Excerpted passage
=-=-=

# Brrrrr, it's freezing!



## Qcumber

How do you say "brrr" in other languages? [Please don't forget to mention what language it is.  ]


----------



## Kangy

In Spanish we use the same 'word': *Brrr, ¡qué frío hace!*


----------



## Kraus

In *Italian* too we use "brr" (,che freddo!)


----------



## spakh

In Turkish we can say,

Brrr, dondum! or Bırrr, dondum!

No certain form, but it will be understood from the context.


----------



## Nanon

French: *Brrr *(for example: "brrr, ce qu'il fait froid !) - but also "*gla-gla-gla !*" (from "glace" = ice)


----------



## shannenms

وای مردم از سرما!!!!!!!!!!


----------



## Nizo

In Esperanto, _Brr, frostas!_


----------



## elroy

In Arabic:

أح ("aH")

For more intensity, one or more ح's can be added.

In colloquial Palestinian Arabic, a vowel can be added to increase intensity:

أحي ("aHi")
أحو ("aHu")

The added vowels can be lengthened for even more intensity.


----------



## Spectre scolaire

The Dano-Norwegian word expressing “brrr” is a hilarious huttetu. 

Danish: Huttetu! Det er saa koldt!, “Brrr, it’s so cold!”

Norwegian: Huttetu, så kaldt det er!
 ​


----------



## kareno999

Qcumber said:


> How do you say "brrr" in other languages? [Please don't forget to mention what language it is.  ]


Is it just a word or actually the sound you guys make when feeling cold?
In the latter case, we use an *inhaling *sound like s in Chinese.


----------



## Rolley

*Hungarian:* Brrrr, de hideg van!

It's an imitative word, so we say it.

=-=-=

Information shown
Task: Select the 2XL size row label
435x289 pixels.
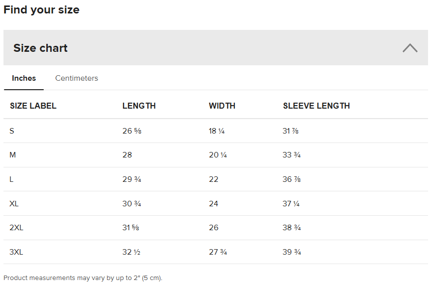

=-=-=

Goals
• A. From the forum thread on saying "brrr" in other languages, quote the passage that begins at the words "The added vowels" and stops after "kaldt det er!".
• B. In the forum thread on saying "brrr" in other languages, which word expresses "brrr" in both Danish and Norwegian?

Answers provided
• A.
The added vowels can be lengthened for even more intensity.


----------



## Spectre scolaire

The Dano-Norwegian word expressing “brrr” is a hilarious huttetu. 

Danish: Huttetu! Det er saa koldt!, “Brrr, it’s so cold!”

Norwegian: Huttetu, så kaldt det er!

• B. Huttetu.